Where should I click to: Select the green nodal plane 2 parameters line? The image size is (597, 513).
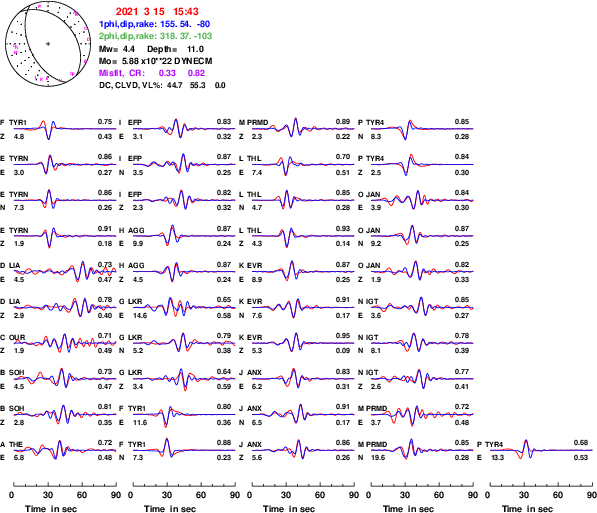point(155,36)
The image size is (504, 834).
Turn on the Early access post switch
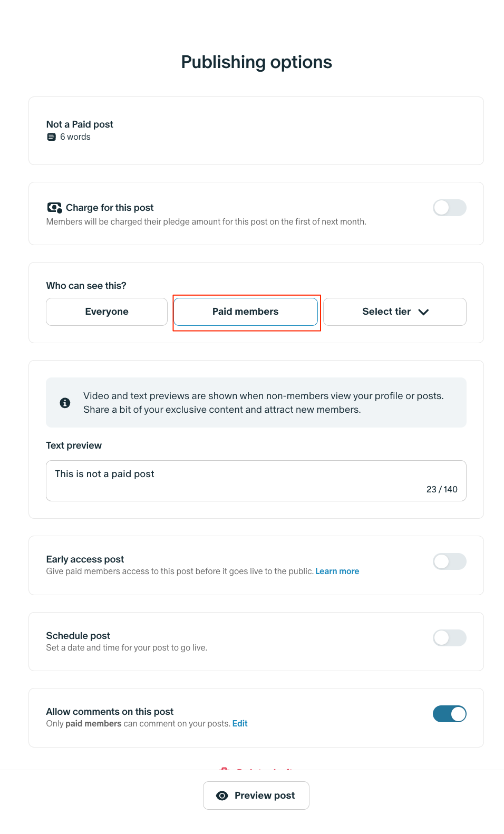450,561
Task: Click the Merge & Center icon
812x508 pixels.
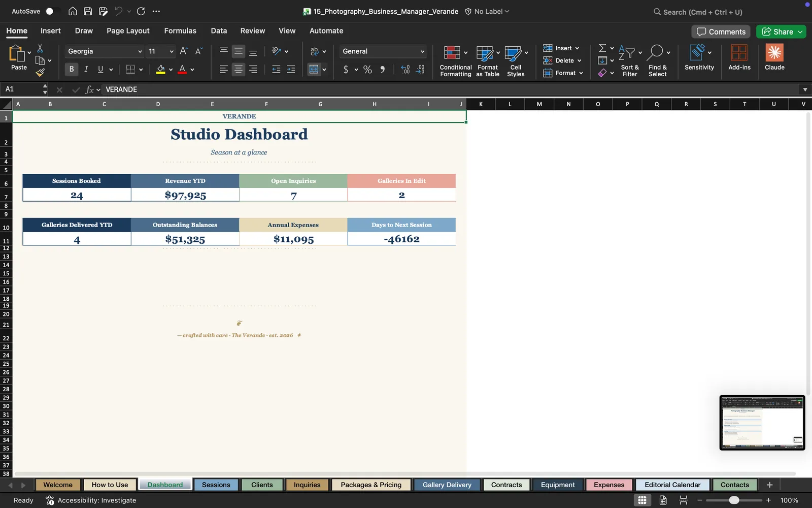Action: click(314, 70)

____________________

What is expected: Reproduce each entry precisely. Leave the pictures out.

Result for this task:
Where should I click to: Select the green nodal plane 2 parameters line? The image size is (597, 513).
point(155,36)
The image size is (504, 834).
Turn on the Early access post switch
450,561
Task: Click the Merge & Center icon
812x508 pixels.
Action: click(314, 70)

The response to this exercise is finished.